Harbal wrote: ↑Mon Sep 18, 2023 7:36 am
You may criticise it as weak and inadequate, or even worthless,
Not merely that, but as inadequate as a description of "morality" at all. It's pretty clear that subjectivists haven't even understood the basics, like that morality governs relations, or that morality has to involve something other than, and opposite to, "I want." They've just failed to put in the clear thought to get the term right, I would say. They've mistaken morality for pure ego.
...but I think what I have tried to describe is what most people's experience of morality is.
Perhaps.
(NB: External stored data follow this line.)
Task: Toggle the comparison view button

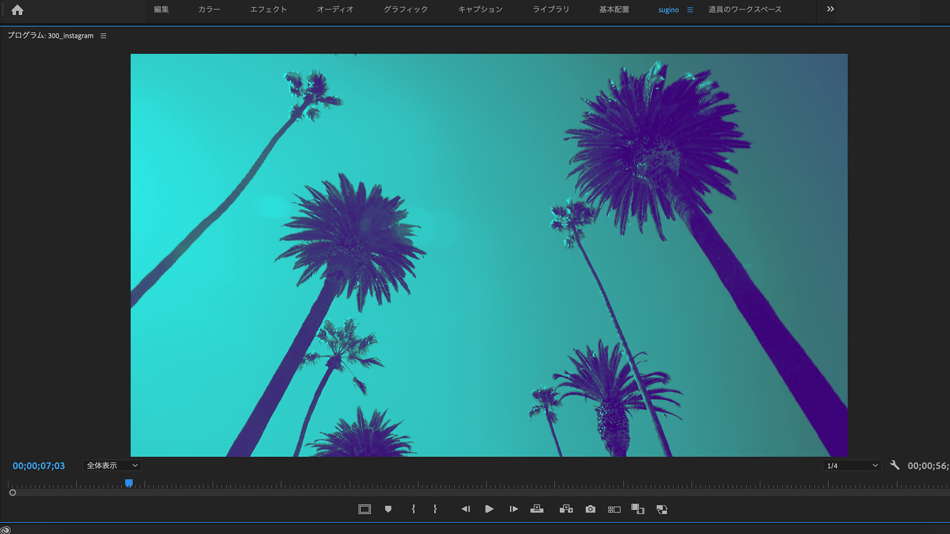Action: click(x=614, y=509)
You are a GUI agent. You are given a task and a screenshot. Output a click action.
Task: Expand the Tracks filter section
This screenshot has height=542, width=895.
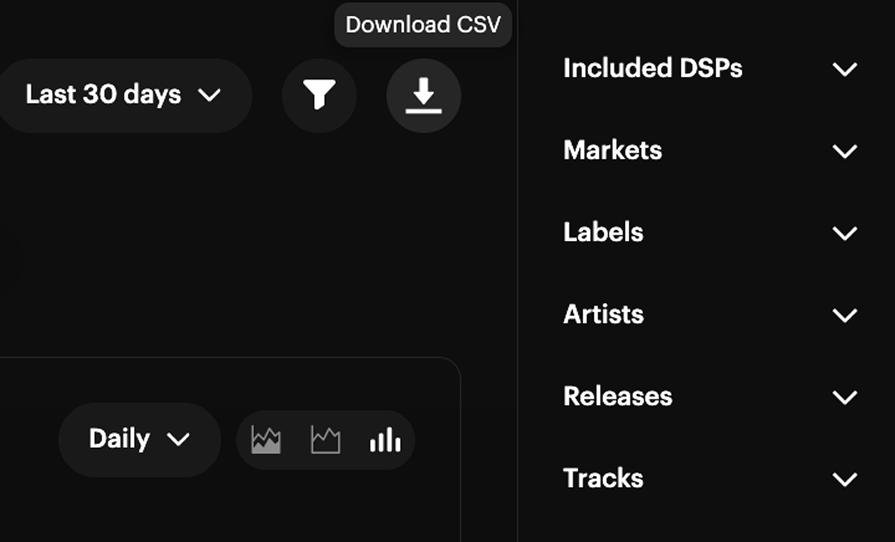[710, 479]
But then, all that would say is that people don't have an experience of actual morality, but only of being self-centered, and of being unthinking beyond it.
What I desire and
what is right are manifestly concepts that have nothing inherently to do with one another. I may often
want things that are immoral.
Were you to ask the average person why they think things like lying, cheating and adultery are wrong, I suspect very few would mention God in their explanation.
The average rich Westerner? Perhaps. But not so many on a world scale. We have the luxury of living as if God doesn't exist, because we have enough technology, medicine, welfare programs, health care, entertainments, consumer goods, etc. to distract ourselves for an entire lifetime. (That was essentially Nietzsche's point when he said, "God is dead," actually: not that God was actually "dead," but that we are not any longer in need of that concept, God, because the West had advanced beyond needing such a concept, and become entirely self-sufficient.) But historically, even in currently "advanced" countries, and certainly everywhere else, God is not nearly so forgettable.
And at the end of our own lives, or when tragedy strikes us -- as eventually it inevitably does -- we find even our own spoiled, distracted thoughts turning to the question of what to do when our self-sufficiency runs out. And at the end, we're all driven to prayer.
Paradoxically, that's what makes Atheism so common and so vigorous in the West. In the absence of any "threat" of God existing, it would surely not be; it would be as tame and uninteresting as a lobby of people who hated unicorns and leprechauns. But the truth is, things are not like that. It actually takes a pretty vigorous effort to fight off the knowledge of God, and God remains a viable and important focus for most people, even in Western societies. Hence, Atheism still has attractions for some, because it is needed in order to fight off the creeping suspicion that God really does exist, and that some business remains to be done with him before the darkness inevitably swallows us all.
In a way, Atheists are more "religious" than some agnostics. For there are religious people for whom religion is little more than habit, and agnostics who genuinely don't think about the question of God at all, plausibly; but Atheists, to a man, are obsessed with God. He's the entire focus of their creedal activity, and nothing else preoccupies them in that realm at all. The whole energy of their confession is concentrated on banning Him from the world.
A funny position for anybody who claims it's an unimportant question, no?